Collected data:
----------

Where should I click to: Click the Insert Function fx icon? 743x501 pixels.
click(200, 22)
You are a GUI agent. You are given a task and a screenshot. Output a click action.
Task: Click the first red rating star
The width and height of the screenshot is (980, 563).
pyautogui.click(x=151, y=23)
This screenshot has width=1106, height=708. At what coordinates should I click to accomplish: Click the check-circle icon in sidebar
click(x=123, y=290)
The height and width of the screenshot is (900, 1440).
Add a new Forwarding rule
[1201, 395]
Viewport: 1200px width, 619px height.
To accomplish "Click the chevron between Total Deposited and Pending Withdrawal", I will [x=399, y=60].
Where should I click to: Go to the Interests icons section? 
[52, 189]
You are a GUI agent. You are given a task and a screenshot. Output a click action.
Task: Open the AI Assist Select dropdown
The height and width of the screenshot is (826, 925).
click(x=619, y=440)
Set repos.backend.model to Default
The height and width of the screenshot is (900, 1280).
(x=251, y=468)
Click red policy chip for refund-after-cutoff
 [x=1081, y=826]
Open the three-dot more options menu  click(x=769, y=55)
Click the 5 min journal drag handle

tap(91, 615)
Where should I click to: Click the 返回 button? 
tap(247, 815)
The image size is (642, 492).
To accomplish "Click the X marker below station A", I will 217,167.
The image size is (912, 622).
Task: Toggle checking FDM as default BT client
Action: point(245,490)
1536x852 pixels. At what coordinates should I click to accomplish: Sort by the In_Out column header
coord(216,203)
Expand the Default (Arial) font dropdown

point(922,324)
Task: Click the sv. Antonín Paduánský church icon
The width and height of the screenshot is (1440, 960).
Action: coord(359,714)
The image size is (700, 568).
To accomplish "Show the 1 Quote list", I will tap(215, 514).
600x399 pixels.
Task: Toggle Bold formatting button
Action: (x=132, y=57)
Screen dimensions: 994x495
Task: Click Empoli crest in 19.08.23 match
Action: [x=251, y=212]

----------

→ **TASK TO CARRY OUT**
Your answer should be the lines above from the one containing "Where should I click to: Go" through the one containing "The image size is (700, 568).", copied exactly and with both ends kept.

→ **RESULT FOR THIS TASK**
Where should I click to: Go to the Interests icons section? 
[52, 189]
You are a GUI agent. You are given a task and a screenshot. Output a click action.
Task: Open the AI Assist Select dropdown
The height and width of the screenshot is (826, 925).
click(x=619, y=440)
Set repos.backend.model to Default
The height and width of the screenshot is (900, 1280).
(x=251, y=468)
Click red policy chip for refund-after-cutoff
 [x=1081, y=826]
Open the three-dot more options menu  click(x=769, y=55)
Click the 5 min journal drag handle

tap(91, 615)
Where should I click to: Click the 返回 button? 
tap(247, 815)
The image size is (642, 492).
To accomplish "Click the X marker below station A", I will 217,167.
The image size is (912, 622).
Task: Toggle checking FDM as default BT client
Action: point(245,490)
1536x852 pixels. At what coordinates should I click to accomplish: Sort by the In_Out column header
coord(216,203)
Expand the Default (Arial) font dropdown

point(922,324)
Task: Click the sv. Antonín Paduánský church icon
The width and height of the screenshot is (1440, 960).
Action: coord(359,714)
The image size is (700, 568).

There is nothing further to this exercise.